Earlier this year, I wrote an article for CMI that asks whether content is a sustainable competitive advantage. In that article, I refer to someone who influences my thinking, Rita Gunther McGrath. In her book The End of Competitive Advantage, McGrath discusses, among other things, the idea that, today, competitive advantage is transient. She encourages businesses to think about moving in and out of “arenas” in order to remain competitive. In short, she argues that it is our ability to adapt and change – not necessarily what we adapt and change into – that gives us a competitive advantage.
I’m thinking about this again this week after talking with some people at a large enterprise about their content platform strategy. Over the last 18 months, this company has embraced a few initiatives related to content-driven customer experiences. One was a separate blog and social program developed to educate technical buyers around a new product and approach that, 18 months later, was no longer new. They had dedicated a well-heeled team to this approach, including two technical writers, a content strategist, a social media “community manager,” and an editor. There was only one problem.
It wasn’t working any more.
The platform wasn’t attracting new subscribers.

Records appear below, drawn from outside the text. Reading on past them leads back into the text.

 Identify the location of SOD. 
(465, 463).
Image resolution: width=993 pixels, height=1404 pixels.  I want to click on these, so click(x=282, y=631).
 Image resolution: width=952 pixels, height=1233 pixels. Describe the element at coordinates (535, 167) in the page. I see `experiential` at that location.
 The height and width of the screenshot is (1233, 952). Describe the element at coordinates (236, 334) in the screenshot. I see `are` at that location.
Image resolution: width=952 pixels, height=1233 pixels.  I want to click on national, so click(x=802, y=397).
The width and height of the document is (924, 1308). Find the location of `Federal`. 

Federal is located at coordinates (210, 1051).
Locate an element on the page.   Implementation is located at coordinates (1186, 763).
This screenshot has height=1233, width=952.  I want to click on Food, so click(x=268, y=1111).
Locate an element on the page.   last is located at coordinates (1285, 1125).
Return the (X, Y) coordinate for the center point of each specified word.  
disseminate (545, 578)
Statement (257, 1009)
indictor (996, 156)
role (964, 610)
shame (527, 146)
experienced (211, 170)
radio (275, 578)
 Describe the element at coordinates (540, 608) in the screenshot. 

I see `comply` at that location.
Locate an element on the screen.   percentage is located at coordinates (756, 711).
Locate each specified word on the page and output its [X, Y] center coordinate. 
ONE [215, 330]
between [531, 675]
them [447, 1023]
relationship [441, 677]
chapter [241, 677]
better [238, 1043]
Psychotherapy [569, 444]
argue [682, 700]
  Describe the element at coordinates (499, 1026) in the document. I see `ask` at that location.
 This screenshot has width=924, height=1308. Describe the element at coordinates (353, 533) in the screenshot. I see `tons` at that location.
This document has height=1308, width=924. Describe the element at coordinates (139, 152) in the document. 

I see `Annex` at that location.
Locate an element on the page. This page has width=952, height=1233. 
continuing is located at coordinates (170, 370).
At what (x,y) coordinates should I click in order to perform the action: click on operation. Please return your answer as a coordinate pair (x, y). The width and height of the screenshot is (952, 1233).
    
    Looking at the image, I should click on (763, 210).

The content was adequate, but more and more of it was being used in other areas of the business. The traffic and purpose of the whole platform had become unclear. Further, the company needed more resources for another innovative content-driven idea.
VP: “How do I make a business case for adding headcount for this new idea?”
Me: “Why not just kill the blog and pivot the people working on it to work on this new idea?”
VP: “Ohhhh, we can’t do that. Those folks are on the VP of E-Business’ team. If we move them, he loses that project and the people on it. He won’t give them up.”
Me: “So the business is going to hire unproven people for the innovative thing and keep the skilled, proven people on the antiquated, unproductive thing?”
That old blog is a pet cat. It has to go.
Not every content platform we stand up succeeds. And not every successful content platform succeeds forever. We often talk about our need to stand up new content platforms in an agile and flexible way. Heck, look at the home page of every enterprise content management platform. This the overt promise of all of them. But just as important is our ability, when appropriate, to dismantle and disassemble those platforms and to recycle, reuse, and reintegrate important bits of that content back into the business.
A scalable strategy – one that provides a sustainable competitive advantage – doesn’t always mean building and adding. It can mean unbuilding and subtracting too. Removing things.
Like the cats that have roamed the halls for too long.